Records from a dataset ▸

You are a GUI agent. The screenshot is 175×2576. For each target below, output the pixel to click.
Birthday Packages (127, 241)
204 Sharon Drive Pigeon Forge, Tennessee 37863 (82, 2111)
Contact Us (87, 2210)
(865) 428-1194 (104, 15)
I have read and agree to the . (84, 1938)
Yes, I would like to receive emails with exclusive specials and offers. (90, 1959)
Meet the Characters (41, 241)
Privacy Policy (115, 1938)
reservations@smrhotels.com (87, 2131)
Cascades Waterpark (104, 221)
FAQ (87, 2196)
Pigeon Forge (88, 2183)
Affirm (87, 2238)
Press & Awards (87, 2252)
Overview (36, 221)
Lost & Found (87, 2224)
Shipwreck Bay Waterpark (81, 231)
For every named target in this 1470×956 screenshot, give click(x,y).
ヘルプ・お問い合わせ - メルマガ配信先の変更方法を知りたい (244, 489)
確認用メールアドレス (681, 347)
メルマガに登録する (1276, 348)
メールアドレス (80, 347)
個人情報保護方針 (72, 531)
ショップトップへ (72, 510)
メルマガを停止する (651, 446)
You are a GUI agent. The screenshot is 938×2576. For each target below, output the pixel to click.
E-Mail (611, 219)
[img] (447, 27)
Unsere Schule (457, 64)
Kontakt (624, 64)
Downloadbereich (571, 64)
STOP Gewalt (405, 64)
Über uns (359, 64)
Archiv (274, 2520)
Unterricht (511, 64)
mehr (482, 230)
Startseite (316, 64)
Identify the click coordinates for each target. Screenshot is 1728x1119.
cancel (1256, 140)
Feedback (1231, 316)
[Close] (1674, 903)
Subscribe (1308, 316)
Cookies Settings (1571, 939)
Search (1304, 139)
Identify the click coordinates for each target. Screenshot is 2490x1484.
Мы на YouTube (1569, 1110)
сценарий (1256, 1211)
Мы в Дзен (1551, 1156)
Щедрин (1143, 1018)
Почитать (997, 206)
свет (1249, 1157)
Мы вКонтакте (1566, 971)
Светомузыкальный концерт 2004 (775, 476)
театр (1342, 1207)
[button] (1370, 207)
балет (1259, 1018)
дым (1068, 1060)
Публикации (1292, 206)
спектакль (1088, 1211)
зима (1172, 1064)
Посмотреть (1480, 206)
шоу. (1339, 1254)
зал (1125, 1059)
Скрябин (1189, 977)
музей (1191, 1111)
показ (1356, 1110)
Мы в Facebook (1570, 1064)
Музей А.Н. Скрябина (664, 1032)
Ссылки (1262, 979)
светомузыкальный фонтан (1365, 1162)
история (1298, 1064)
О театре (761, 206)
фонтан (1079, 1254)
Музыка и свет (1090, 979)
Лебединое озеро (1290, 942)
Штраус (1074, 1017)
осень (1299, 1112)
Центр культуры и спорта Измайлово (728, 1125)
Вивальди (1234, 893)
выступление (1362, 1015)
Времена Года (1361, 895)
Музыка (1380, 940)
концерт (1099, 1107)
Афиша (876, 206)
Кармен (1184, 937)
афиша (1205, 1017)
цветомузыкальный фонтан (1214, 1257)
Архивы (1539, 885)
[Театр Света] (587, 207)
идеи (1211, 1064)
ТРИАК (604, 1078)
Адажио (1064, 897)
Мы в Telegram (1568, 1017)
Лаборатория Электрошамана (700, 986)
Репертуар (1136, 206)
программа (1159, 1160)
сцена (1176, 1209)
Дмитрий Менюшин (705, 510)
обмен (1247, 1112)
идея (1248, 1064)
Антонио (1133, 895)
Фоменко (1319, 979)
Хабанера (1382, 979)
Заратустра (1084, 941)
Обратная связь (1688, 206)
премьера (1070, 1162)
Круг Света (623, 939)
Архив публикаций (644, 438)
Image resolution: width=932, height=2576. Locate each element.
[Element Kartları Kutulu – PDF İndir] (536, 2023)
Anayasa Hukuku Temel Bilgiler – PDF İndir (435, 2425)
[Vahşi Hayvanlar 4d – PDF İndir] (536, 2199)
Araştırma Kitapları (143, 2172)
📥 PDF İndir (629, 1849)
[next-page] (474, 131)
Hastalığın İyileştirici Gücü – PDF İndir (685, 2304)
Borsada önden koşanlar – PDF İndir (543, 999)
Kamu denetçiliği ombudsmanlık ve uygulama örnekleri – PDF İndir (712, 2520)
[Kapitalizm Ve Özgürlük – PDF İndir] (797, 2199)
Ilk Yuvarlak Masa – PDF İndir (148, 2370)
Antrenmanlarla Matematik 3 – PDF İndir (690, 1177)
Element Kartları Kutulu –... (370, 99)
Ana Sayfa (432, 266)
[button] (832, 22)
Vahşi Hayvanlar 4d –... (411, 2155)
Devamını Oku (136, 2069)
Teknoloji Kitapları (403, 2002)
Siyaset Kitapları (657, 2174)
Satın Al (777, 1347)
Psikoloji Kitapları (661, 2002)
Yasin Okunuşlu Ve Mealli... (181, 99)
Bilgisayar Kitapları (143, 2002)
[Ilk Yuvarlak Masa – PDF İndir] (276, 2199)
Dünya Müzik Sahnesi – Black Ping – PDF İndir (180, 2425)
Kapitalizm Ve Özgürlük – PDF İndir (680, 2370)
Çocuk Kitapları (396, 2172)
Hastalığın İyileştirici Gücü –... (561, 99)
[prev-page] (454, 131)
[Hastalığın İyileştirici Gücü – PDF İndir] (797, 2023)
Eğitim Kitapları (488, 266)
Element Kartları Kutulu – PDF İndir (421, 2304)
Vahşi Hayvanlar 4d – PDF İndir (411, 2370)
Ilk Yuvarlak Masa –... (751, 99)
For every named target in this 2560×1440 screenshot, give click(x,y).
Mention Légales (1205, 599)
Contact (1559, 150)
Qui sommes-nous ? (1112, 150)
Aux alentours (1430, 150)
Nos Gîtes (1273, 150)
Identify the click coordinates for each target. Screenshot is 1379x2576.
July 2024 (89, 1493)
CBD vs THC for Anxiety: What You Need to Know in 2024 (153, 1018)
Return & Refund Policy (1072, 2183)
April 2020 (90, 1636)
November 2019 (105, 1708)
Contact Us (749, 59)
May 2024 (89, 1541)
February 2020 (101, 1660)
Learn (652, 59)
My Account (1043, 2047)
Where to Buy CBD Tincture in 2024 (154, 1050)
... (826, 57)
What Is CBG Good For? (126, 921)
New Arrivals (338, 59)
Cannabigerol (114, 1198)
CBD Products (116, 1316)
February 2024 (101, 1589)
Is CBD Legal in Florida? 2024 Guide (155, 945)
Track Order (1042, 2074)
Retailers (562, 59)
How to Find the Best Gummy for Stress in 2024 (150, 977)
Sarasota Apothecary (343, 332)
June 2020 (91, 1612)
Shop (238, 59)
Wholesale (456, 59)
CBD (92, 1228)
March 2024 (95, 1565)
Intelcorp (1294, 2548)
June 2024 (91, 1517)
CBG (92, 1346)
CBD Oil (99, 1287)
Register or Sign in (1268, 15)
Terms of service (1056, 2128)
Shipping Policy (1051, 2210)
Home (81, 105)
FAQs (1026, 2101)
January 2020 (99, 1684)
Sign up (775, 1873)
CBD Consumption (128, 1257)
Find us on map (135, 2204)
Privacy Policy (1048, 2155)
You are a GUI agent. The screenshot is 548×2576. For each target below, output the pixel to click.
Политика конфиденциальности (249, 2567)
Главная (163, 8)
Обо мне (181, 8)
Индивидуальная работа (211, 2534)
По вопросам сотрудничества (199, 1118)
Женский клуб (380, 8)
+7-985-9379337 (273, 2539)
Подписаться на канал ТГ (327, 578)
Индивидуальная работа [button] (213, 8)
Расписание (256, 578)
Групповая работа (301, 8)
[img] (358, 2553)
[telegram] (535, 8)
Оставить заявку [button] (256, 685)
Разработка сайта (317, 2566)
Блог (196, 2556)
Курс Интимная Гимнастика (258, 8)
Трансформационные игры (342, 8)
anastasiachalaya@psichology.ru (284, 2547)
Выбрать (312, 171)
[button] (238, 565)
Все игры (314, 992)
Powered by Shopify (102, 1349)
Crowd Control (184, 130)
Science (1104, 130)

WORK REQUIRED ▸ In the entries above, find the line holding "Публикации (1292, 206)" and the line holding "идея (1248, 1064)", then retype exactly those two lines and every line between them, and nothing else.

YOUR RESPONSE ▸
Публикации (1292, 206)
спектакль (1088, 1211)
зима (1172, 1064)
Посмотреть (1480, 206)
шоу. (1339, 1254)
зал (1125, 1059)
Скрябин (1189, 977)
музей (1191, 1111)
показ (1356, 1110)
Мы в Facebook (1570, 1064)
Музей А.Н. Скрябина (664, 1032)
Ссылки (1262, 979)
светомузыкальный фонтан (1365, 1162)
история (1298, 1064)
О театре (761, 206)
фонтан (1079, 1254)
Музыка и свет (1090, 979)
Лебединое озеро (1290, 942)
Штраус (1074, 1017)
осень (1299, 1112)
Центр культуры и спорта Измайлово (728, 1125)
Вивальди (1234, 893)
выступление (1362, 1015)
Времена Года (1361, 895)
Музыка (1380, 940)
концерт (1099, 1107)
Афиша (876, 206)
Кармен (1184, 937)
афиша (1205, 1017)
цветомузыкальный фонтан (1214, 1257)
Архивы (1539, 885)
[Театр Света] (587, 207)
идеи (1211, 1064)
ТРИАК (604, 1078)
Адажио (1064, 897)
Мы в Telegram (1568, 1017)
Лаборатория Электрошамана (700, 986)
Репертуар (1136, 206)
программа (1159, 1160)
сцена (1176, 1209)
Дмитрий Менюшин (705, 510)
обмен (1247, 1112)
идея (1248, 1064)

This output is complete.